# [PROBLEM]
Because the lines must stay identical, write out the data without changing anything.
━━ SOURCE INFORMATION
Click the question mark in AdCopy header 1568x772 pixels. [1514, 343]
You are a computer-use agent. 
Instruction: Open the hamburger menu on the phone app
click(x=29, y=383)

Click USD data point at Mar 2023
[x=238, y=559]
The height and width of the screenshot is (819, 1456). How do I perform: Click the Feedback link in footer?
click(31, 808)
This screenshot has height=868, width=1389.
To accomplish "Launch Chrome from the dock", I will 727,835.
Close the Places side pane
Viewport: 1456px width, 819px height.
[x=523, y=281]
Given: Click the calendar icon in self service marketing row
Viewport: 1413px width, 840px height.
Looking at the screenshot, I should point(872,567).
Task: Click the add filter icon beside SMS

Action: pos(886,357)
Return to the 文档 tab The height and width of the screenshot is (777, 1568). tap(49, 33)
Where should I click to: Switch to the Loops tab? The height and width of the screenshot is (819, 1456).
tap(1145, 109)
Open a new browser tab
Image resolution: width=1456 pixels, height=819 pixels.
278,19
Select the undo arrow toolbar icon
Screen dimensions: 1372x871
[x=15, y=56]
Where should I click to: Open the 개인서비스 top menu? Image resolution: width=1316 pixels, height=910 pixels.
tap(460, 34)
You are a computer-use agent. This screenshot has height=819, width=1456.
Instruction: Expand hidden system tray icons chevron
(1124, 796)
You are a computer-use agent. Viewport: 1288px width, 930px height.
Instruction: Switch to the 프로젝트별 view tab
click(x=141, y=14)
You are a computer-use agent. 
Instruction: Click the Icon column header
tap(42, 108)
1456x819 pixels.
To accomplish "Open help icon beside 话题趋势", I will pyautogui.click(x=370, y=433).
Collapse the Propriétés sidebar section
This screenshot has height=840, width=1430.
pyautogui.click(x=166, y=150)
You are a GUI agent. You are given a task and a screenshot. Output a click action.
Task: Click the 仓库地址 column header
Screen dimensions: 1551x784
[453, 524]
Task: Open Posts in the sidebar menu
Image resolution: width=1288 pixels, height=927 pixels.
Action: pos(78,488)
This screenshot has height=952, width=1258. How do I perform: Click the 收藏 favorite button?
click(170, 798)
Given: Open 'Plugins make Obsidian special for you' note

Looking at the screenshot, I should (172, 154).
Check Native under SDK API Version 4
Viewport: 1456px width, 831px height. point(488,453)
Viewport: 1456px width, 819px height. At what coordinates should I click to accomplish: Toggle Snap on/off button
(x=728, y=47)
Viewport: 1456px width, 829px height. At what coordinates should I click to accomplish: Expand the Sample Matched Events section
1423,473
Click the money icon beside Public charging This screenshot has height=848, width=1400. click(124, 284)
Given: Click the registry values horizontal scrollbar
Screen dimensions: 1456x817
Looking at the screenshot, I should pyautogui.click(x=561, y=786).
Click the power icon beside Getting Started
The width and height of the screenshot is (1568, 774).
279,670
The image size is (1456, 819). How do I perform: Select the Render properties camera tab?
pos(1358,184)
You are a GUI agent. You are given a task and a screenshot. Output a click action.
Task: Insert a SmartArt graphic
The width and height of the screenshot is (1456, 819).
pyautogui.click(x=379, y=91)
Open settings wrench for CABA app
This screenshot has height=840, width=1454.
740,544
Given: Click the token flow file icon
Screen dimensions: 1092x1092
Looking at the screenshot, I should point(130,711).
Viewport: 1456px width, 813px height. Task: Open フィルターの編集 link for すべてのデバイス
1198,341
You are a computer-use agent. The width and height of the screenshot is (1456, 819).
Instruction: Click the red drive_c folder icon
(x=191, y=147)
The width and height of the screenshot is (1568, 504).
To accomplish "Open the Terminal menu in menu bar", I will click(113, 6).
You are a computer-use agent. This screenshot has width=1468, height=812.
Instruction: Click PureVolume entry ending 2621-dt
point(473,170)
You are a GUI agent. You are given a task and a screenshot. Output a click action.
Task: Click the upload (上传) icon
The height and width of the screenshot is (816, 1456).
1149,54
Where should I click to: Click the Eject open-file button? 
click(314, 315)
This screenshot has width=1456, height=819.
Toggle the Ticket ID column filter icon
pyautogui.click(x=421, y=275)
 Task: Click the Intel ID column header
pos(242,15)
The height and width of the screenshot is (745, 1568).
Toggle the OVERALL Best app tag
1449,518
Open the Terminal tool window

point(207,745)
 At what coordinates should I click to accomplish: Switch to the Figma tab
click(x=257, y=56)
━━━━
# [RESULT OF THIS TASK]
Click the question mark in AdCopy header 1568x772 pixels. [1514, 343]
You are a computer-use agent. 
Instruction: Open the hamburger menu on the phone app
click(x=29, y=383)

Click USD data point at Mar 2023
[x=238, y=559]
The height and width of the screenshot is (819, 1456). How do I perform: Click the Feedback link in footer?
click(31, 808)
This screenshot has height=868, width=1389.
To accomplish "Launch Chrome from the dock", I will 727,835.
Close the Places side pane
Viewport: 1456px width, 819px height.
[x=523, y=281]
Given: Click the calendar icon in self service marketing row
Viewport: 1413px width, 840px height.
Looking at the screenshot, I should point(872,567).
Task: Click the add filter icon beside SMS

Action: pos(886,357)
Return to the 文档 tab The height and width of the screenshot is (777, 1568). tap(49, 33)
Where should I click to: Switch to the Loops tab? The height and width of the screenshot is (819, 1456).
tap(1145, 109)
Open a new browser tab
Image resolution: width=1456 pixels, height=819 pixels.
278,19
Select the undo arrow toolbar icon
Screen dimensions: 1372x871
[x=15, y=56]
Where should I click to: Open the 개인서비스 top menu? Image resolution: width=1316 pixels, height=910 pixels.
tap(460, 34)
You are a computer-use agent. This screenshot has height=819, width=1456.
Instruction: Expand hidden system tray icons chevron
(1124, 796)
You are a computer-use agent. Viewport: 1288px width, 930px height.
Instruction: Switch to the 프로젝트별 view tab
click(x=141, y=14)
You are a computer-use agent. 
Instruction: Click the Icon column header
tap(42, 108)
1456x819 pixels.
To accomplish "Open help icon beside 话题趋势", I will pyautogui.click(x=370, y=433).
Collapse the Propriétés sidebar section
This screenshot has height=840, width=1430.
pyautogui.click(x=166, y=150)
You are a GUI agent. You are given a task and a screenshot. Output a click action.
Task: Click the 仓库地址 column header
Screen dimensions: 1551x784
[453, 524]
Task: Open Posts in the sidebar menu
Image resolution: width=1288 pixels, height=927 pixels.
Action: pos(78,488)
This screenshot has height=952, width=1258. How do I perform: Click the 收藏 favorite button?
click(170, 798)
Given: Open 'Plugins make Obsidian special for you' note

Looking at the screenshot, I should (172, 154).
Check Native under SDK API Version 4
Viewport: 1456px width, 831px height. point(488,453)
Viewport: 1456px width, 819px height. At what coordinates should I click to accomplish: Toggle Snap on/off button
(x=728, y=47)
Viewport: 1456px width, 829px height. At what coordinates should I click to accomplish: Expand the Sample Matched Events section
1423,473
Click the money icon beside Public charging This screenshot has height=848, width=1400. click(124, 284)
Given: Click the registry values horizontal scrollbar
Screen dimensions: 1456x817
Looking at the screenshot, I should pyautogui.click(x=561, y=786).
Click the power icon beside Getting Started
The width and height of the screenshot is (1568, 774).
279,670
The image size is (1456, 819). How do I perform: Select the Render properties camera tab?
pos(1358,184)
You are a GUI agent. You are given a task and a screenshot. Output a click action.
Task: Insert a SmartArt graphic
The width and height of the screenshot is (1456, 819).
pyautogui.click(x=379, y=91)
Open settings wrench for CABA app
This screenshot has height=840, width=1454.
740,544
Given: Click the token flow file icon
Screen dimensions: 1092x1092
Looking at the screenshot, I should point(130,711).
Viewport: 1456px width, 813px height. Task: Open フィルターの編集 link for すべてのデバイス
1198,341
You are a computer-use agent. The width and height of the screenshot is (1456, 819).
Instruction: Click the red drive_c folder icon
(x=191, y=147)
The width and height of the screenshot is (1568, 504).
To accomplish "Open the Terminal menu in menu bar", I will click(113, 6).
You are a computer-use agent. This screenshot has width=1468, height=812.
Instruction: Click PureVolume entry ending 2621-dt
point(473,170)
You are a GUI agent. You are given a task and a screenshot. Output a click action.
Task: Click the upload (上传) icon
The height and width of the screenshot is (816, 1456).
1149,54
Where should I click to: Click the Eject open-file button? 
click(314, 315)
This screenshot has width=1456, height=819.
Toggle the Ticket ID column filter icon
pyautogui.click(x=421, y=275)
 Task: Click the Intel ID column header
pos(242,15)
The height and width of the screenshot is (745, 1568).
Toggle the OVERALL Best app tag
1449,518
Open the Terminal tool window

point(207,745)
 At what coordinates should I click to accomplish: Switch to the Figma tab
click(x=257, y=56)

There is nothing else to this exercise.